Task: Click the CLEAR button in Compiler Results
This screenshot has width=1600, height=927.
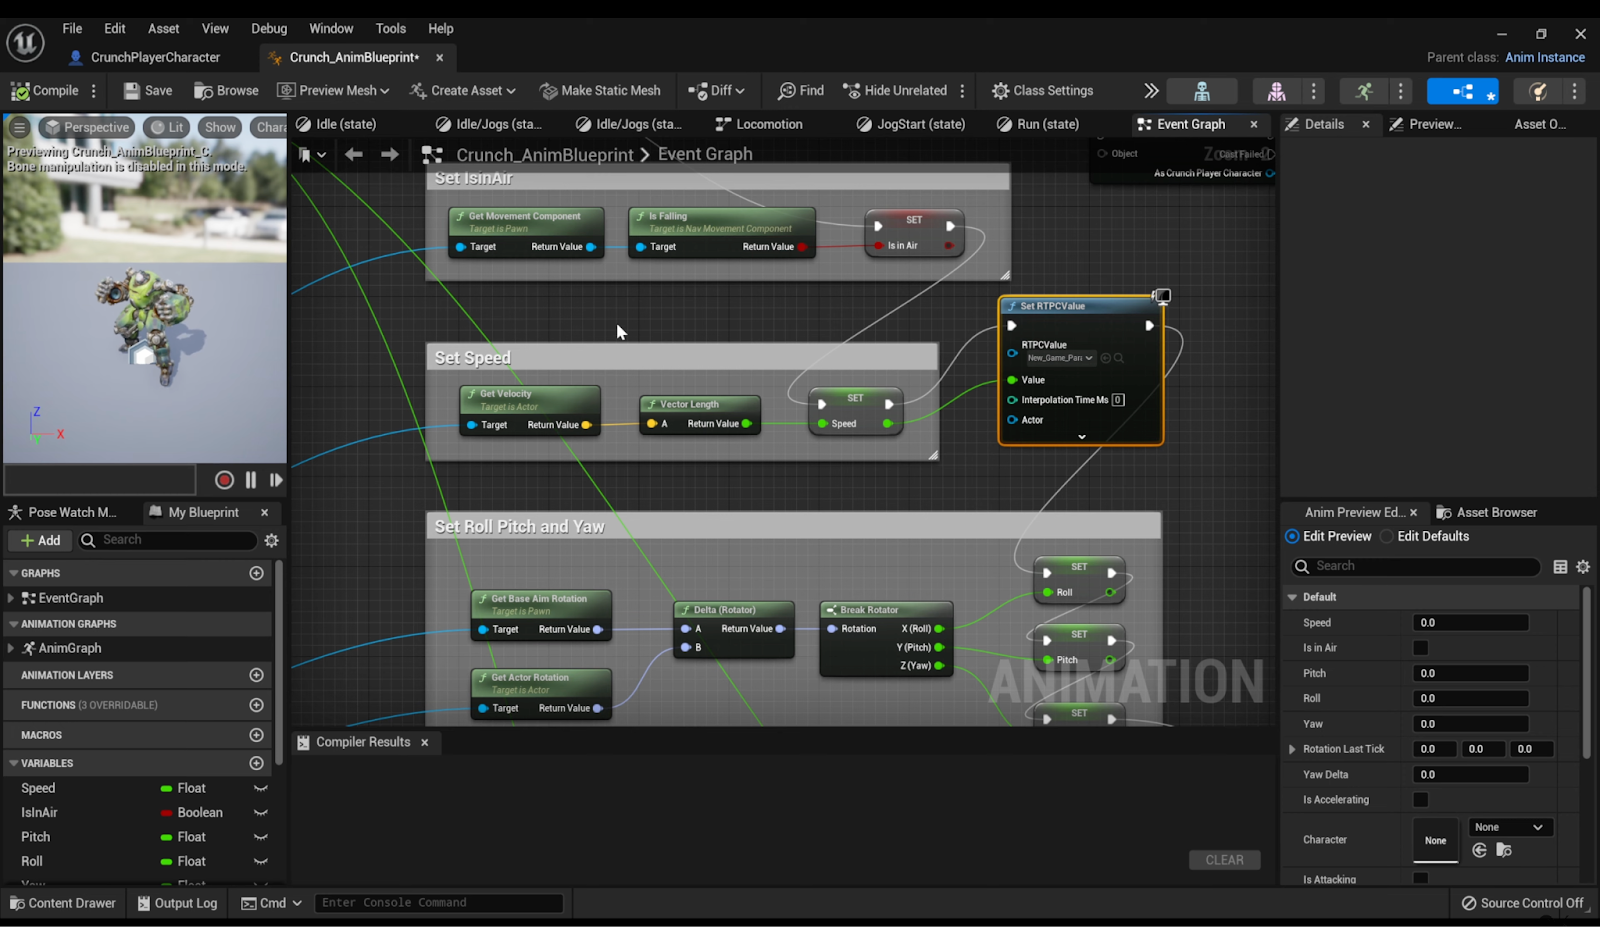Action: coord(1224,860)
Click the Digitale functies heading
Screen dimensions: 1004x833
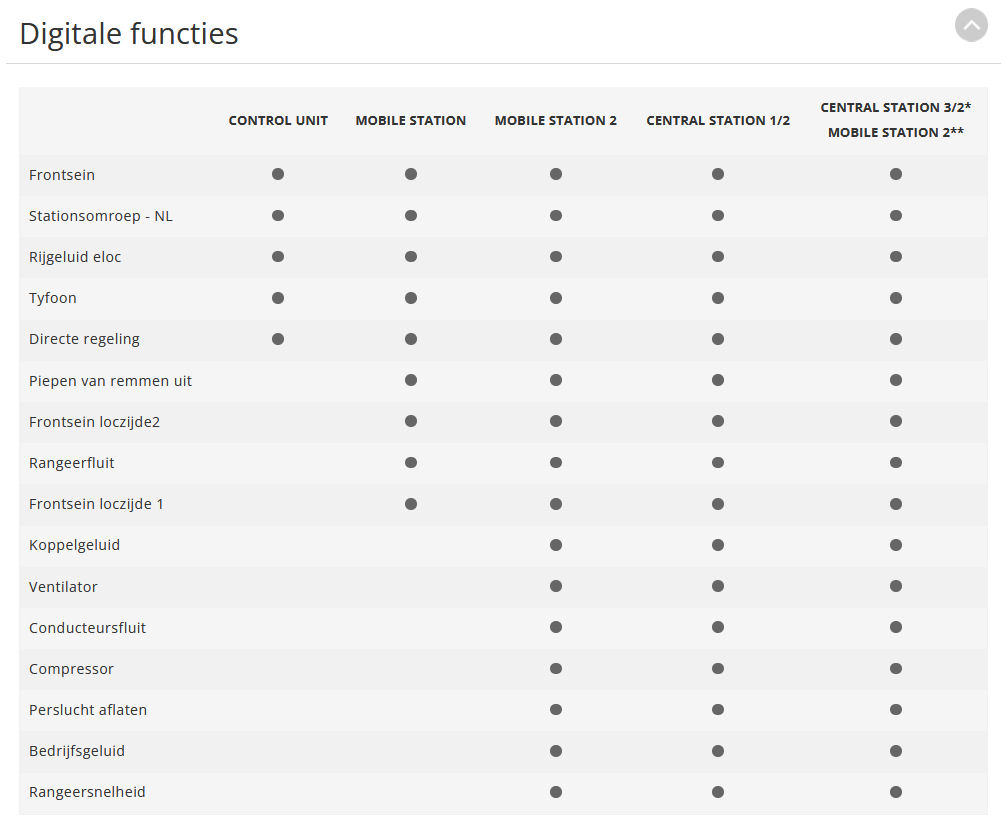pyautogui.click(x=129, y=34)
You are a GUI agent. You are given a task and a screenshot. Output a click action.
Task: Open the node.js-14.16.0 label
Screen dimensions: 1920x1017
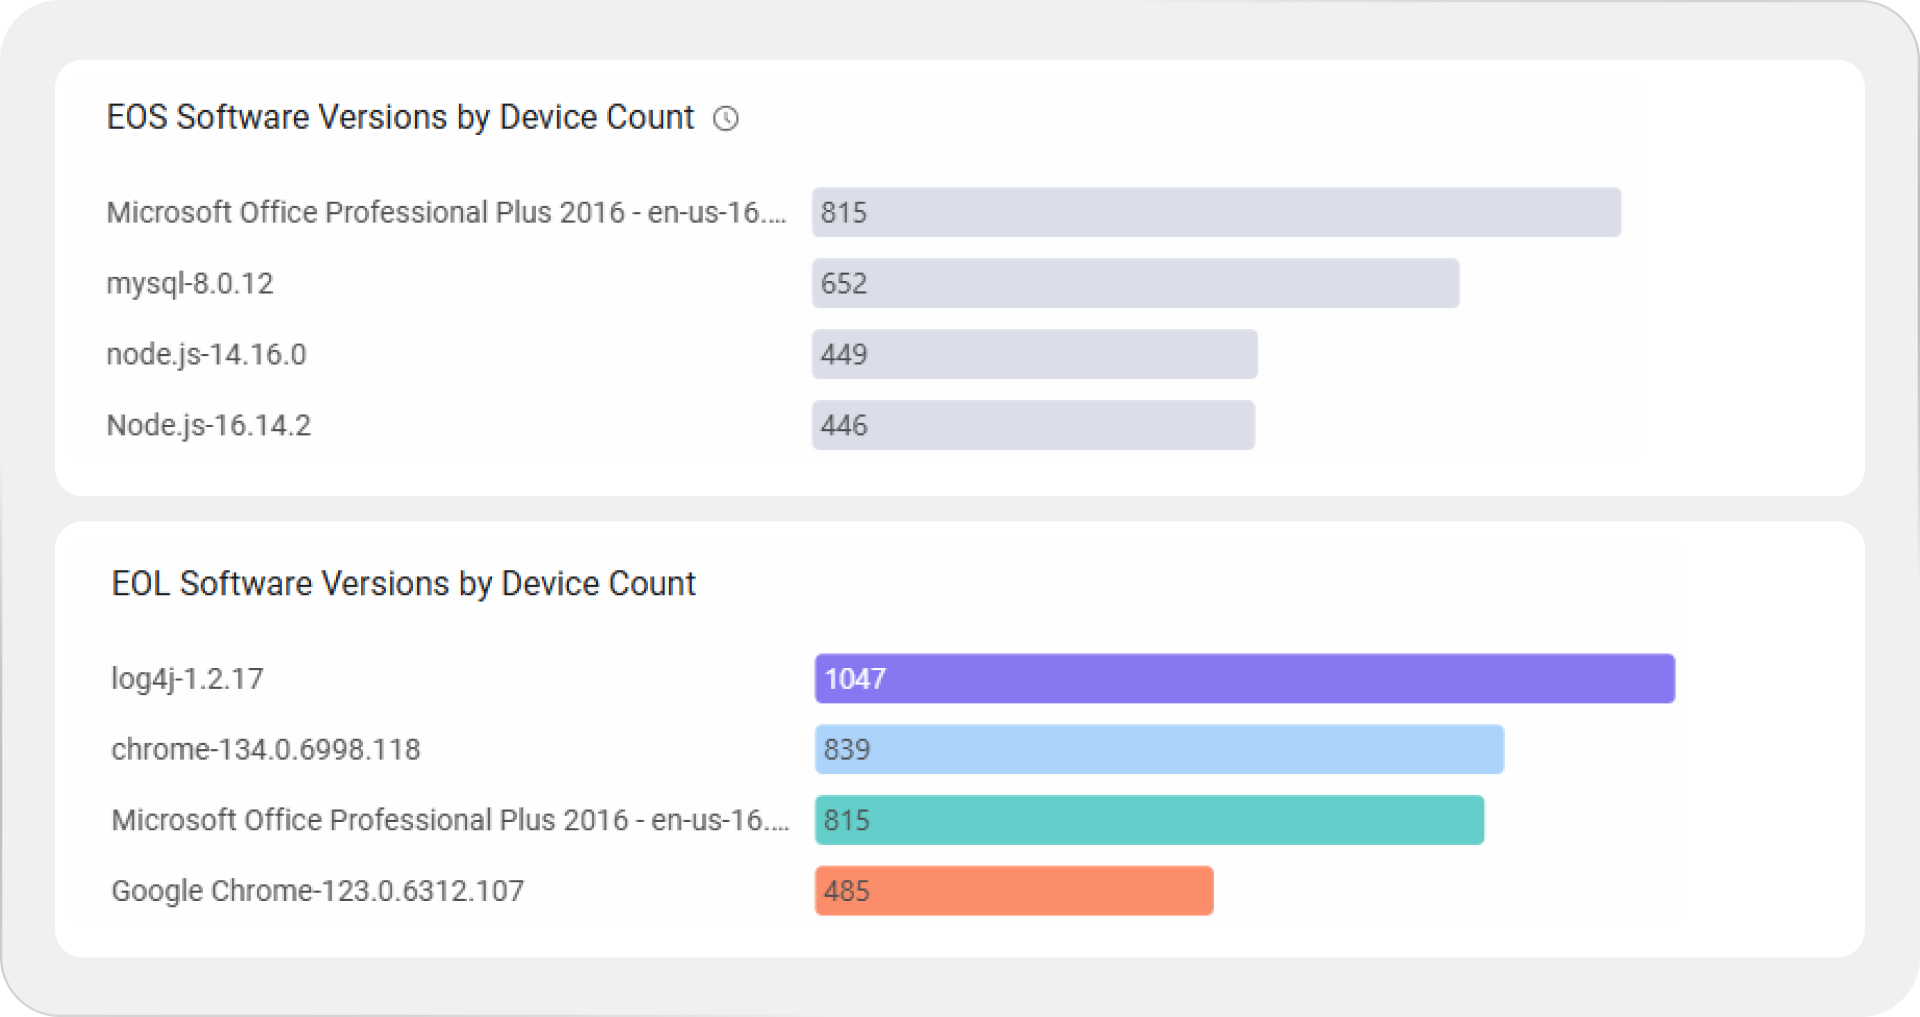[206, 355]
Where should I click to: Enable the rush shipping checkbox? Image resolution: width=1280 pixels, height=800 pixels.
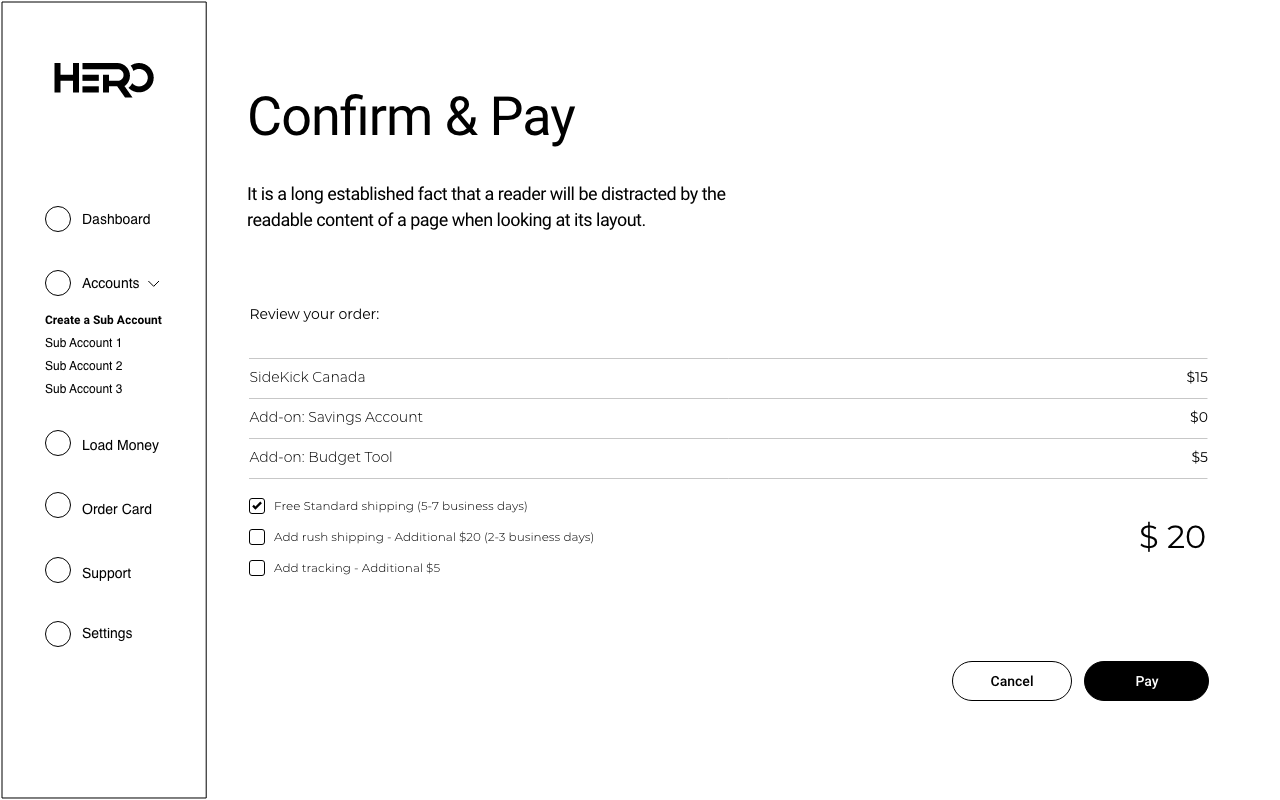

__________

Task instructions:
Exactly as they stand, set down the lines from the start of the material through the line with "Task: Open the node.js-14.16.0 label", both ends included, omitting the pictures.

Your response:
Task: Click the CLEAR button in Compiler Results
This screenshot has width=1600, height=927.
Action: coord(1224,860)
Click the Digitale functies heading
Screen dimensions: 1004x833
pyautogui.click(x=129, y=34)
You are a GUI agent. You are given a task and a screenshot. Output a click action.
Task: Open the node.js-14.16.0 label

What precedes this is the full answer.